En Mallorca han escrito páginas inolvidables Ruben Darío, Oswaldo Splenger, W.B. Yeats, D.H. Lawrence, Jean Cocteau, Gertrud Stein, Albert Camus, Jorge Luis Borges, Jean Genet…
Un continental de excepción, que después de dar fin a la escritura de La Catira, novela encargada y generosamente retribuida por el gobierno venezolano de Pérez Jiménez con la intención de opacar a Rómulo Gallegos, llegó a Mallorca para instalarse en el barrio de Son Armadans, que propició el título de su revista Papeles de Son Armadans. Cela llegó a Palma a los treinta y nueve años y la abandonó cuando contaba setenta y dos, según Llop « detrás de lo que mi madre llamaría unas malas faldas.»

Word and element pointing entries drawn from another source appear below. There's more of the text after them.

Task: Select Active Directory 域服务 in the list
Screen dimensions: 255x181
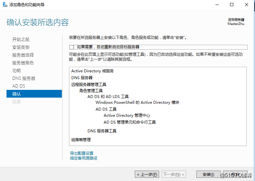Action: pos(93,71)
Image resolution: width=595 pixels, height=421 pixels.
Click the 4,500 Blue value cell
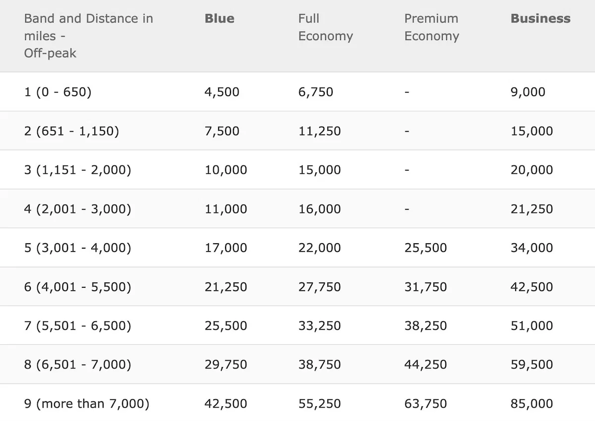222,92
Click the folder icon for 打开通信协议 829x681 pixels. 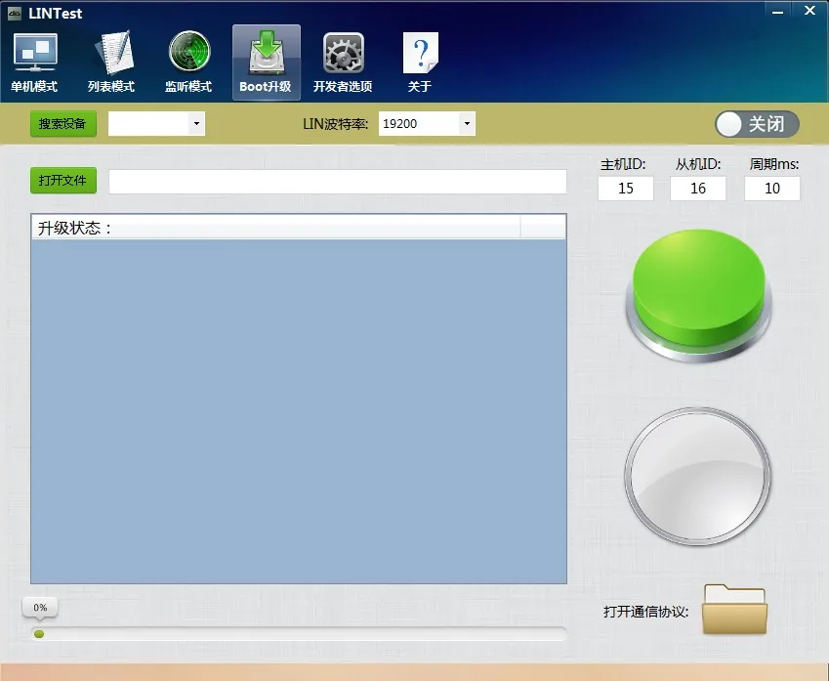[734, 609]
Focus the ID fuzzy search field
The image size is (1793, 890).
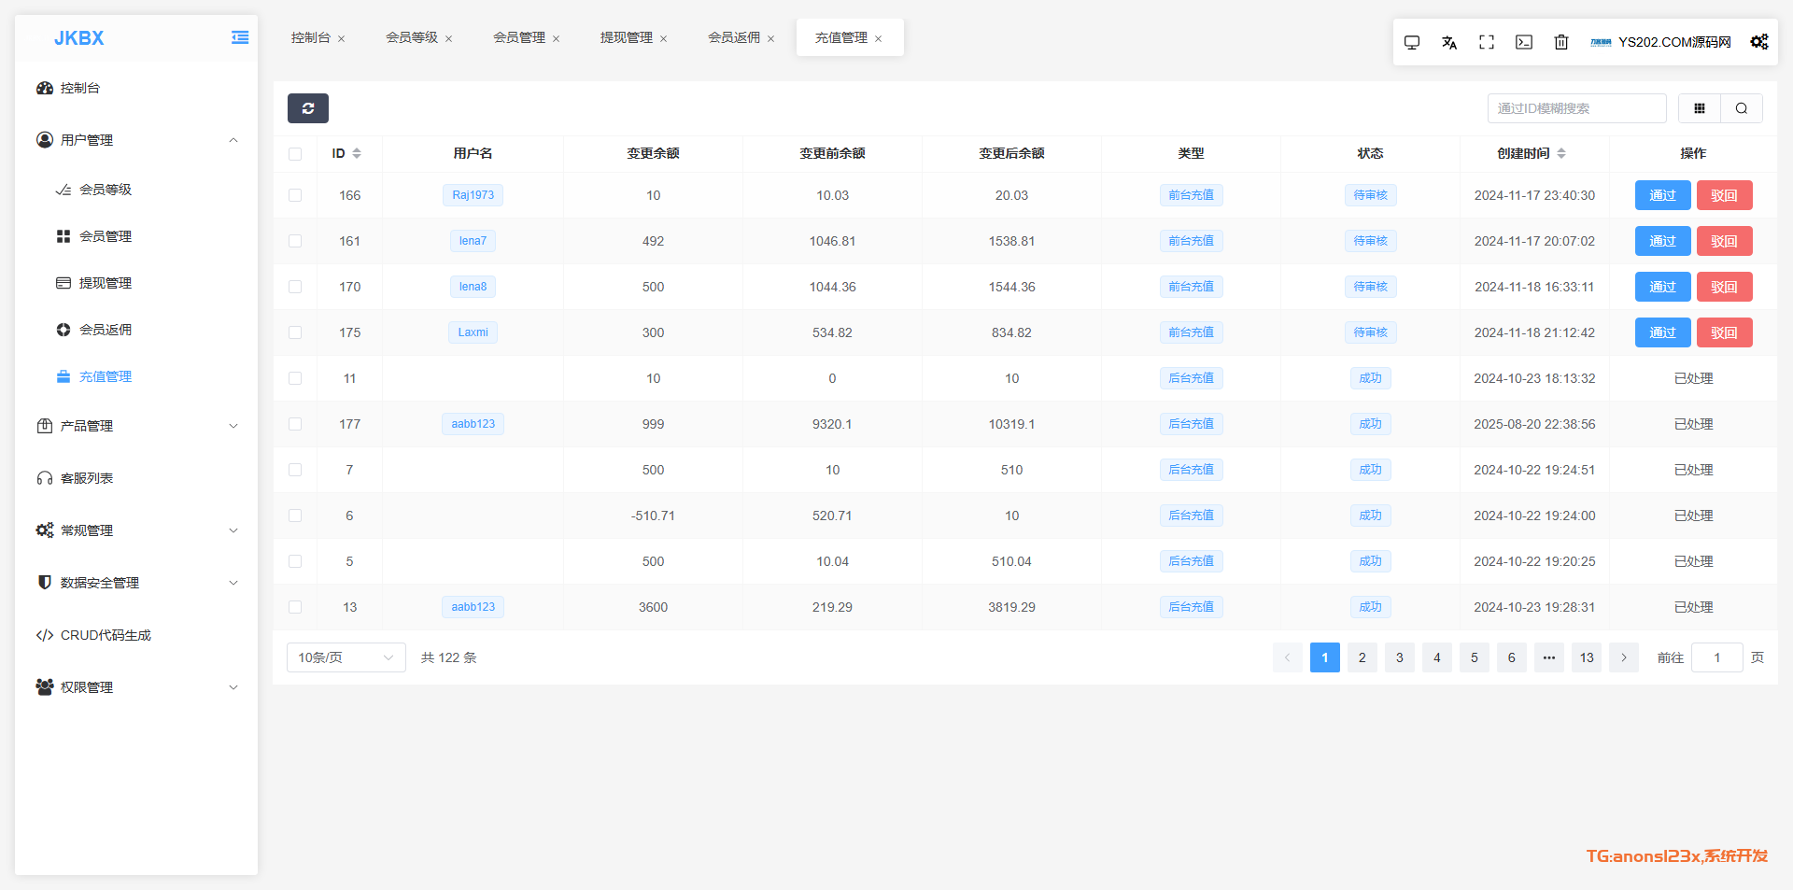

Los Papeles, tanto o más que su obra, catapultaron a Cela al Nobel y tras ese galardón dio por concluida su vida insular. El adiós no se escribió en Mallorca sino en Madrid y fue Francisco Umbral quien tituló una mordaz crónica Cela: un cadáver exquisito. Llop también recurre en su obra, con la que pretende, y lo logra, rescatar una ciudad que ya no existe, a una elegía a quien con su grandeza literaria y su afán protagónico impregnado de tacos y otras extravagancias, llegó a Palma, vivió y fuese: « Cela murió en enero, que es el mes en que mueren los grandes elefantes de la literatura, como por ejemplo Nabokov o Lezama Lima. Hasta en eso, el calculador Cela supo elegir. La fama, con él, mostró todas sus caras, incluidas las más desagradables. En cuanto a la envidia, nadie puede sentir envidia de un muerto y menos de alguien que murió dos veces: al abandonar su casa de Palma para siempre y cuando dejó de respirar, también para siempre.»
Este mar que muestra ahora las huellas de fatiga propias de quien tanto dio de sí, acosado en Levante por problemas fruto de tanta historia para tan poca geografía, se nos presenta ahora como un reservorio vivo de ciudades sumergidas. Corre el riesgo de convertirse en un parque temático. La pregunta se hace inevitable: ¿La sabiduría acumulada a través de la Historia podrá producir la luz que la revitalice?